2. Other evidence contradicted the appellant’s testimony as to the cause and extent of his alleged injuries. Whether appellant was feigning injury was a relevant query, and expert testimony relative thereto was properly admitted over a relevancy objection. Drake v. Shurbutt, 129 Ga. App. 754 (201 SE2d 184) (1973) and cits.; Georgia R. &c. Co. v. Howell, 28 Ga. App. 798 (10) (113 SE 101) (1922).
3. Appellant contends the court erroneously admitted testimony subject to a best evidence objection. We find no error, as the contents of a writing were not in issue insofar as that testimony was concerned. "Where the existence of a fact is the question at issue and not the contents of a writing, then oral and written evidence of the fact may both be primary evidence.” Willingham v.

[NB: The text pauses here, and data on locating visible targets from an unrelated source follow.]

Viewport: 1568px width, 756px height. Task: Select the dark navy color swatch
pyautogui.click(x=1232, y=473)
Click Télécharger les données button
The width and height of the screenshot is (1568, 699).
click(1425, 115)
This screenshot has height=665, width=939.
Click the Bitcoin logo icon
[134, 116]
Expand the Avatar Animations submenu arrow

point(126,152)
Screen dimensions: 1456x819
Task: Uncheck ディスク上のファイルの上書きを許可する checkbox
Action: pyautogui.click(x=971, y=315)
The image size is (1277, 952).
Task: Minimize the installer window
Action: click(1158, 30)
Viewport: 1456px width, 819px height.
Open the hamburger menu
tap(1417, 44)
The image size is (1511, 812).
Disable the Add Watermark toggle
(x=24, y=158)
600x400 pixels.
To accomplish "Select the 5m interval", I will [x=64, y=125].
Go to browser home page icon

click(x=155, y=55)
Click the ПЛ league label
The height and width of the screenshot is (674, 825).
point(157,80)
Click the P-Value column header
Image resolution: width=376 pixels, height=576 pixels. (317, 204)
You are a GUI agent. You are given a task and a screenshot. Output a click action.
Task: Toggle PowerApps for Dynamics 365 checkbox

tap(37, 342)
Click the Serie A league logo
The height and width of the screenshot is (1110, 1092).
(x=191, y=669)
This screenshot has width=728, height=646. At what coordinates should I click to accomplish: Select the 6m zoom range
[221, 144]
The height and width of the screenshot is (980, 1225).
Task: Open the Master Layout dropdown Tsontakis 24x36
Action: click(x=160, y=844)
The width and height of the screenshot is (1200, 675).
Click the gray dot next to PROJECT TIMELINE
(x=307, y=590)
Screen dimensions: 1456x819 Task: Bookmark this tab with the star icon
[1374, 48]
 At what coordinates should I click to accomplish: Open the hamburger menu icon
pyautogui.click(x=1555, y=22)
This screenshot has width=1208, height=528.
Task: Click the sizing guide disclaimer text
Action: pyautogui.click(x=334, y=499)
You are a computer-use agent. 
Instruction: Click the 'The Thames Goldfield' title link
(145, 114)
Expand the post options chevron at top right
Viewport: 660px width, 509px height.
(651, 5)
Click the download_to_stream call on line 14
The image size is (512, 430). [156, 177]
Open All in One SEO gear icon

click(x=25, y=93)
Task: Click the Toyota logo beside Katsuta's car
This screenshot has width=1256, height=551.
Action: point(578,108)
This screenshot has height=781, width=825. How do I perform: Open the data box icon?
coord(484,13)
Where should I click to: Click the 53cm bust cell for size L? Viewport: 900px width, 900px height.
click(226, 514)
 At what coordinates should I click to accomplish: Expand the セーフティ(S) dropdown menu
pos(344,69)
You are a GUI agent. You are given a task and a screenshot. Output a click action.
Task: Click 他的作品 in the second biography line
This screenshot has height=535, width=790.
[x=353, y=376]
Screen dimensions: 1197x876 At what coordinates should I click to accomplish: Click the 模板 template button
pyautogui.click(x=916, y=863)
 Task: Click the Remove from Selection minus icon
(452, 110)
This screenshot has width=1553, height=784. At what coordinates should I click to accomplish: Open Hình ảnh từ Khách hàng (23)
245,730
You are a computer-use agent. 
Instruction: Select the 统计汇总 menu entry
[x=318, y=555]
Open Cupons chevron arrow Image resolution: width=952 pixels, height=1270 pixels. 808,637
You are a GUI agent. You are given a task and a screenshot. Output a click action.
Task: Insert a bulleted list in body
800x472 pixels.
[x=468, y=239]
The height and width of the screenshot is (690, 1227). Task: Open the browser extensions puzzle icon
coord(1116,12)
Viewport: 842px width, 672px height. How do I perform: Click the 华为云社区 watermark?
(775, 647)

State, 134 Ga. App. 603, 606 (215 SE2d 521) (1975).
4. Appellant asserts that the court’s admission of a written statement prepared by a deposed witness was erroneous as it was violative of the alleged rule of law "that where the preparer of a document is in court and/or testifies,... his testimony is the highest and best evidence and not some report or document prepared by such witness.” There is no such law; rather, to the contrary, the law is: "That the person making a written statement is in court does not render the written statement made by him inadmissible.” Creel v. State, 216 Ga. 233, 235 (115 SE2d 552) (1960).
Judgment affirmed.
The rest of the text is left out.